# [Work request]
Using the string "Ella" as the key, pull each matching line out of the records below.

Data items
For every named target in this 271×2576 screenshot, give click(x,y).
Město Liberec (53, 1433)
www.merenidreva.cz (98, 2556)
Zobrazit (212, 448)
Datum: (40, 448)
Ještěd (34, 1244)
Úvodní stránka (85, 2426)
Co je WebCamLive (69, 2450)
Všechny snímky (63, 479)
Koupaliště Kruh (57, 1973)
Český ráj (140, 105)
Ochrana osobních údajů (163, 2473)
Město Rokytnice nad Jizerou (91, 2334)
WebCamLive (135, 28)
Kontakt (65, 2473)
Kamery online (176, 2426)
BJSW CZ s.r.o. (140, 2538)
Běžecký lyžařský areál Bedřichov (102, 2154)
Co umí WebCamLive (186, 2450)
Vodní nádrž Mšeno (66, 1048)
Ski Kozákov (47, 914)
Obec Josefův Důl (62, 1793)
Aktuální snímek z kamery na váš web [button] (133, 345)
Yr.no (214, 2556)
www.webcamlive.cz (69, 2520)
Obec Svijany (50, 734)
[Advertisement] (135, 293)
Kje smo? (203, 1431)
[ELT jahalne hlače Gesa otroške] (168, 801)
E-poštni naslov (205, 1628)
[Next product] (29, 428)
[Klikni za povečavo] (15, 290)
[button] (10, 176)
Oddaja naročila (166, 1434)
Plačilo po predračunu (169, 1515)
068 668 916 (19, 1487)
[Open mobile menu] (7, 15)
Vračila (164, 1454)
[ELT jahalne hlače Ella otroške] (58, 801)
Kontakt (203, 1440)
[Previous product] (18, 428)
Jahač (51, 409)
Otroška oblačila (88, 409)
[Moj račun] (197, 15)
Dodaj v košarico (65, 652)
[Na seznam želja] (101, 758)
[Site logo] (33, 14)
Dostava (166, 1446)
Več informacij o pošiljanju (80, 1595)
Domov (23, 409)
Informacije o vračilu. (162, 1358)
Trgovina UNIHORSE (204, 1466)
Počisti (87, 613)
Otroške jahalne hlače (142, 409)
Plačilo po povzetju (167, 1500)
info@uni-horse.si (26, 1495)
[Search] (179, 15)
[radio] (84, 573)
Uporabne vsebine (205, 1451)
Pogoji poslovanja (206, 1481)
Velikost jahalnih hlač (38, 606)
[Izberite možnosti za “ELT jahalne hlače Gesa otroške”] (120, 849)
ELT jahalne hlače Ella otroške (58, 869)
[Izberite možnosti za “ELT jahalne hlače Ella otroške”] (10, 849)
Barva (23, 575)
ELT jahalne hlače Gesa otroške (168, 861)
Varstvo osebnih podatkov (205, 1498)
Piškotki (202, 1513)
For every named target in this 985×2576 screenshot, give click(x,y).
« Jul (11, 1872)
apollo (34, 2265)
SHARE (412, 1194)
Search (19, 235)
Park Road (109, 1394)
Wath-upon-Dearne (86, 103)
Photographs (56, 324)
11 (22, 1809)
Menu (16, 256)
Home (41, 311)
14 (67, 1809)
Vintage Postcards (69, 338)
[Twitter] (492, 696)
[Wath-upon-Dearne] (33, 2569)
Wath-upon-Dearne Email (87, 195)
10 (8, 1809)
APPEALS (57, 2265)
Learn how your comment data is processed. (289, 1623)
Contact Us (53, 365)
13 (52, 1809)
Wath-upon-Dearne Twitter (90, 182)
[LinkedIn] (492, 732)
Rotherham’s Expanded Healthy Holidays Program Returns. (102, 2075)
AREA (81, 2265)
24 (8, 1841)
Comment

# [Written reply]
[ELT jahalne hlače Ella otroške] (58, 801)
ELT jahalne hlače Ella otroške (58, 869)
[Izberite možnosti za “ELT jahalne hlače Ella otroške”] (10, 849)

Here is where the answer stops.